[[ PROVIDED DATA open ]]
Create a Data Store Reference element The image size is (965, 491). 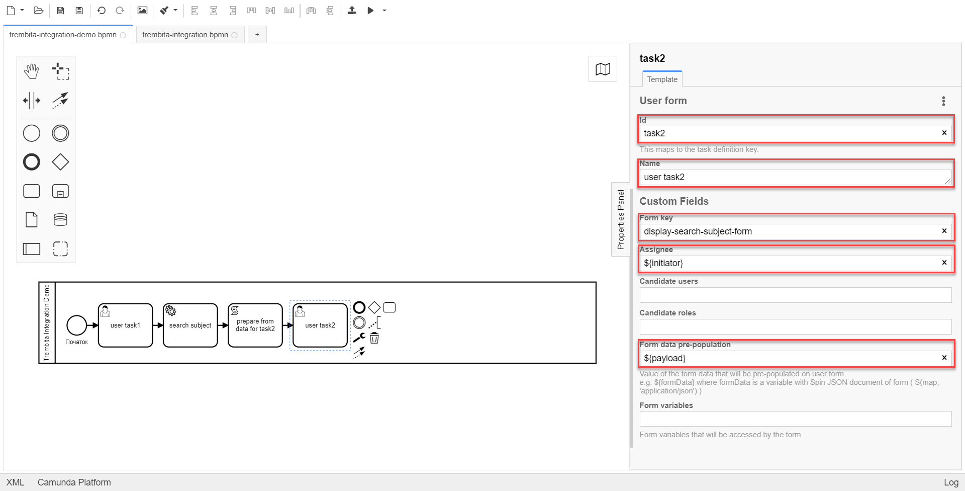[60, 220]
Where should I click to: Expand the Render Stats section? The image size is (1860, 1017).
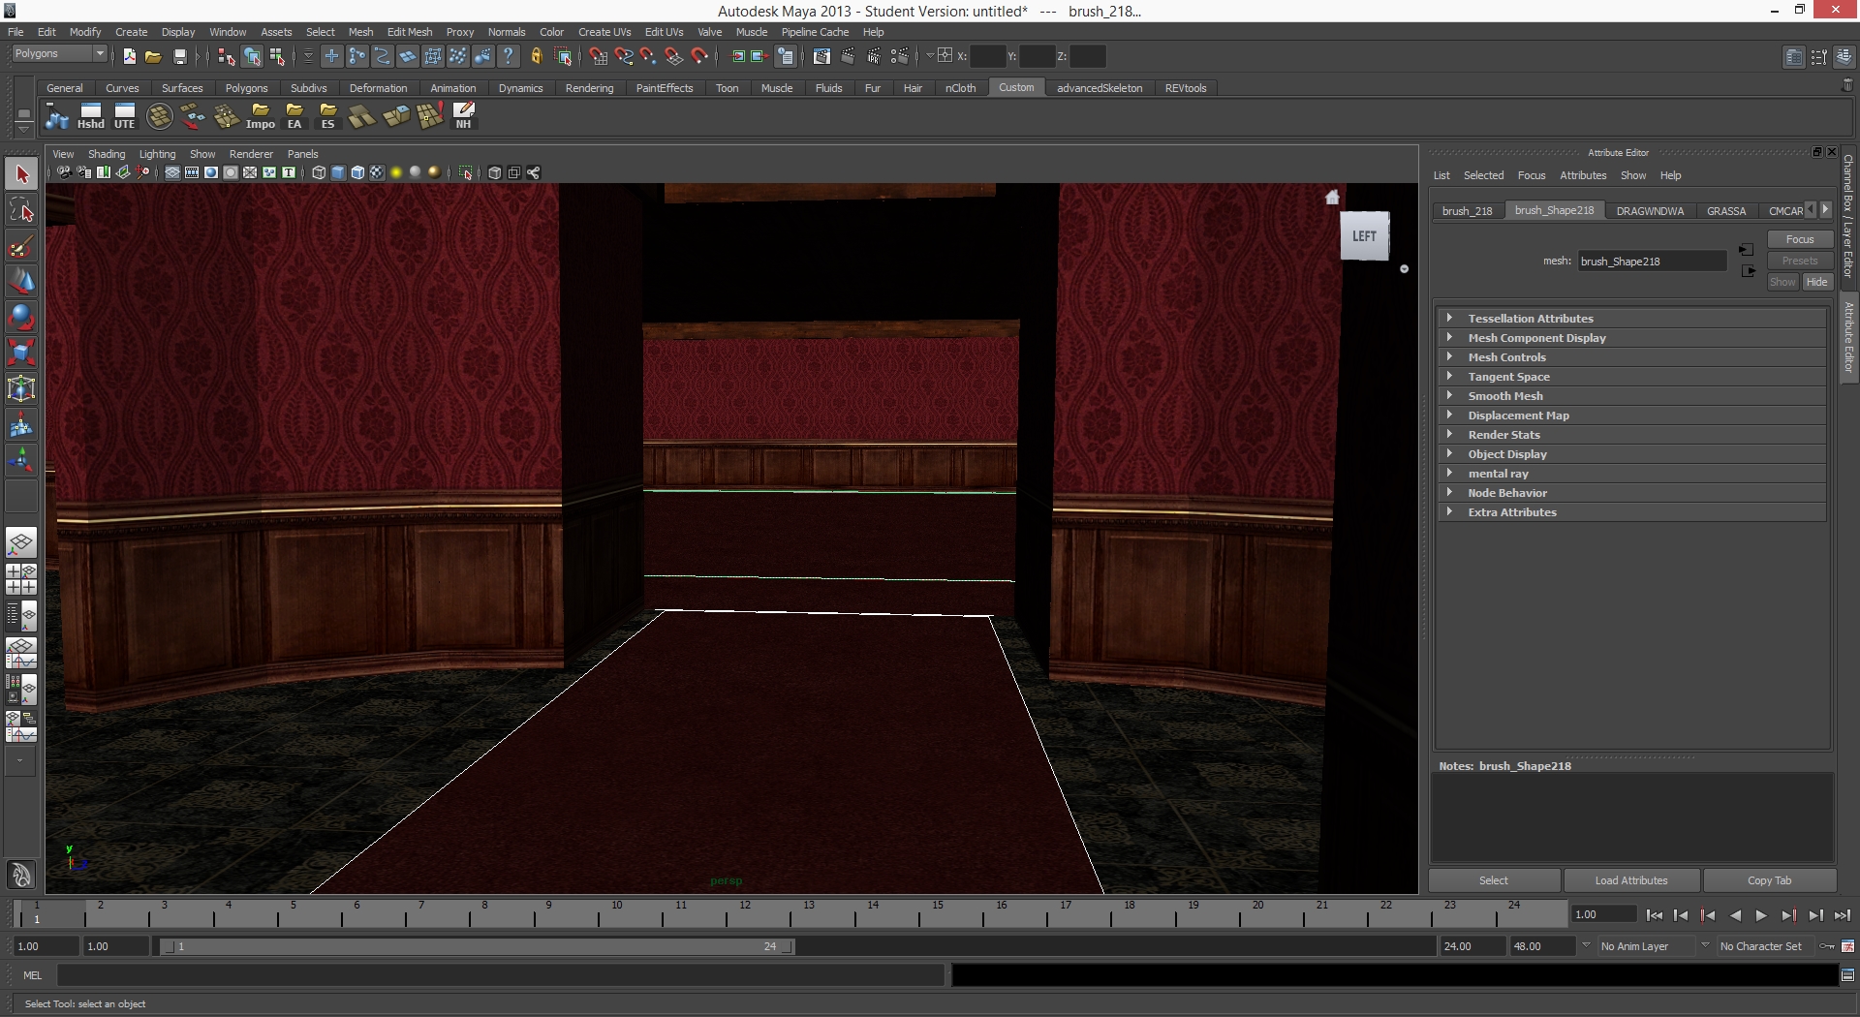pos(1504,435)
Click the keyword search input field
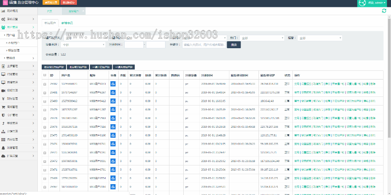 (x=203, y=44)

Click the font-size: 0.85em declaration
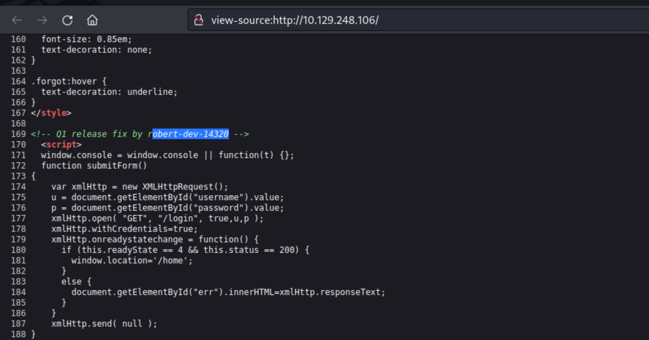(x=86, y=39)

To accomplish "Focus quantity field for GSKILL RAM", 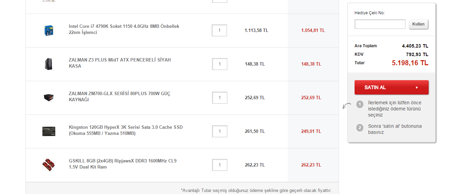I will pos(220,165).
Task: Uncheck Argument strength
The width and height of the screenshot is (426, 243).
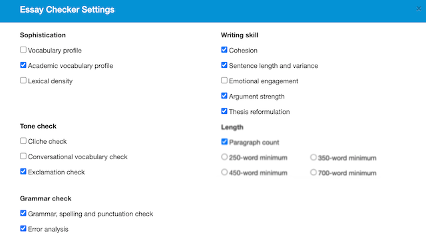Action: (x=224, y=96)
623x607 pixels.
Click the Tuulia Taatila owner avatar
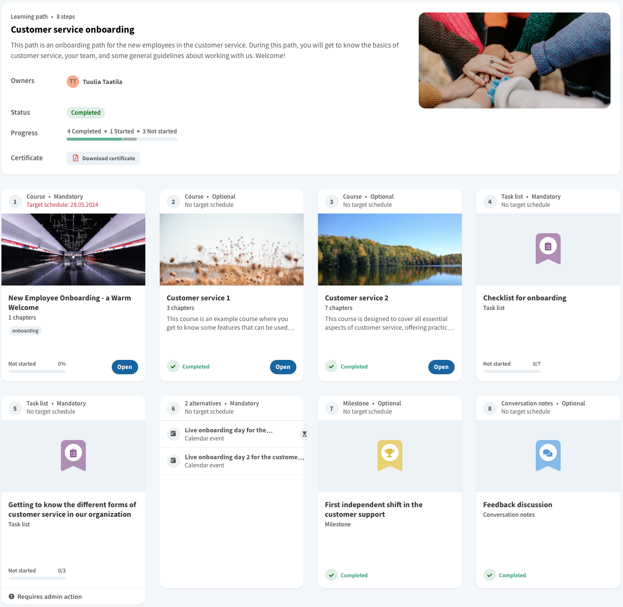72,82
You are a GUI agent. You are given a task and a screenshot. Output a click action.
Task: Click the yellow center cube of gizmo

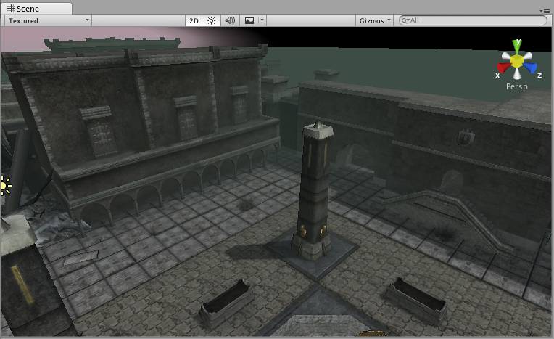[x=516, y=62]
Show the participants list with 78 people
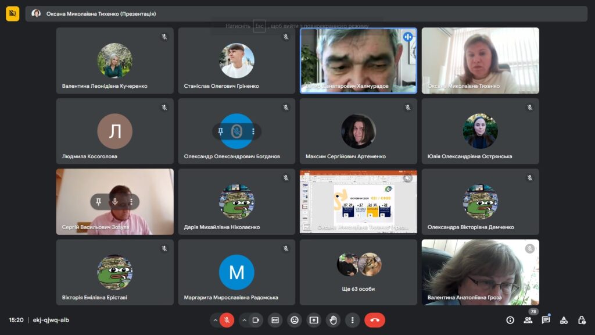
[[ PROVIDED DATA closed ]]
What is needed is an exact restatement of every line from the line containing "Task: Click the yellow center cube of gizmo" through the last line of the records, minus any pictures.

Task: Click the yellow center cube of gizmo

[x=516, y=62]
Show the participants list with 78 people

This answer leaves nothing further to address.